INFORMATION SHOWN
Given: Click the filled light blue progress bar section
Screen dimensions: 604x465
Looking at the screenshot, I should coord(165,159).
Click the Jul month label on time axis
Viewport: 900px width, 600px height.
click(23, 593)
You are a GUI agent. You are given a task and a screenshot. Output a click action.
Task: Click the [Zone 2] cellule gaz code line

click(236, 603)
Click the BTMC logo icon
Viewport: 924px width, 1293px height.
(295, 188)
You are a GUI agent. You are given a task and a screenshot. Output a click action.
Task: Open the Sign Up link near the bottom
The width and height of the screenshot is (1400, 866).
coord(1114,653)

---

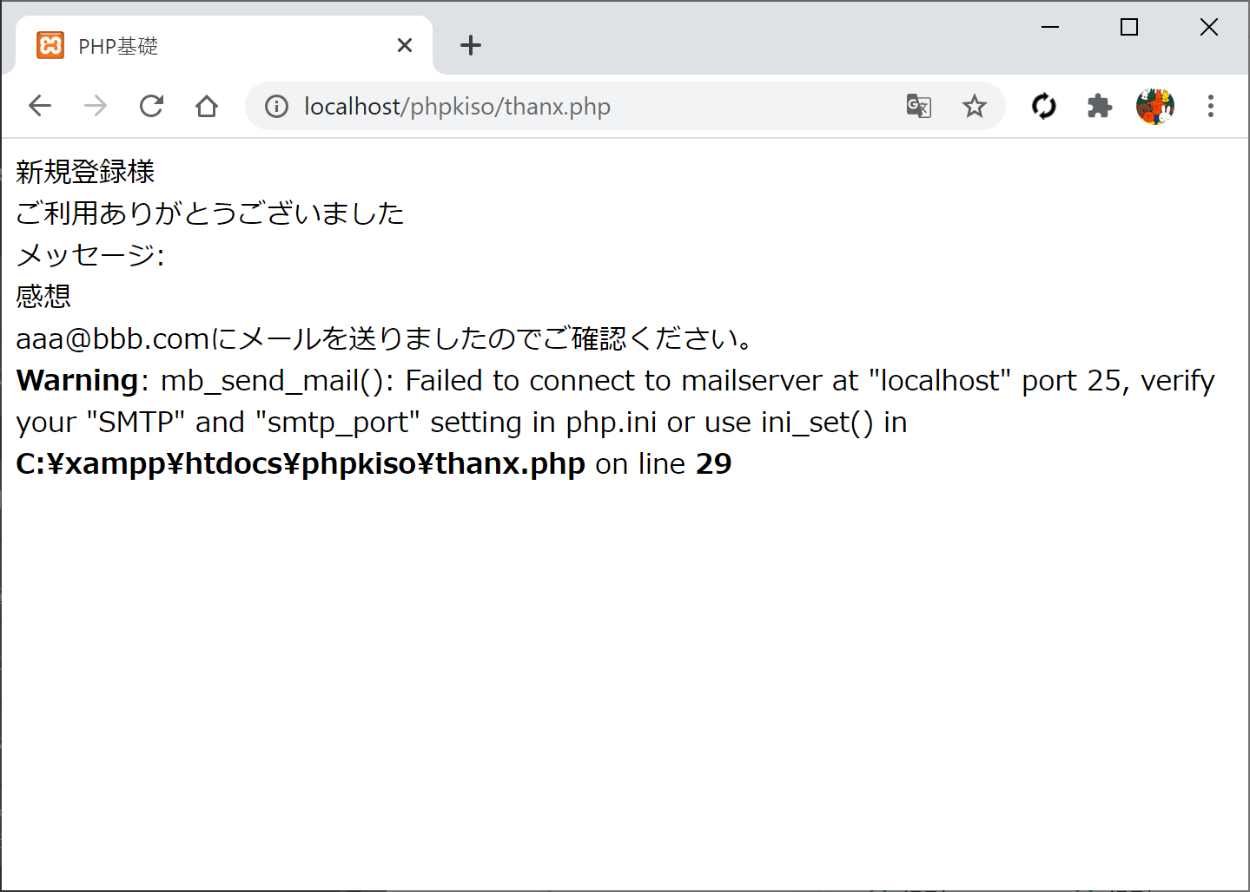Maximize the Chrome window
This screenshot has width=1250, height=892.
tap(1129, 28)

WORK REQUEST
Quote the data above from the line containing "Given: Click the" to the line containing "Task: Open the Sign Up link near the bottom", inclusive, and stop.

TASK ANSWER
Given: Click the filled light blue progress bar section
Screen dimensions: 604x465
Looking at the screenshot, I should coord(165,159).
Click the Jul month label on time axis
Viewport: 900px width, 600px height.
click(23, 593)
You are a GUI agent. You are given a task and a screenshot. Output a click action.
Task: Click the [Zone 2] cellule gaz code line

click(236, 603)
Click the BTMC logo icon
Viewport: 924px width, 1293px height.
(295, 188)
You are a GUI agent. You are given a task and a screenshot. Output a click action.
Task: Open the Sign Up link near the bottom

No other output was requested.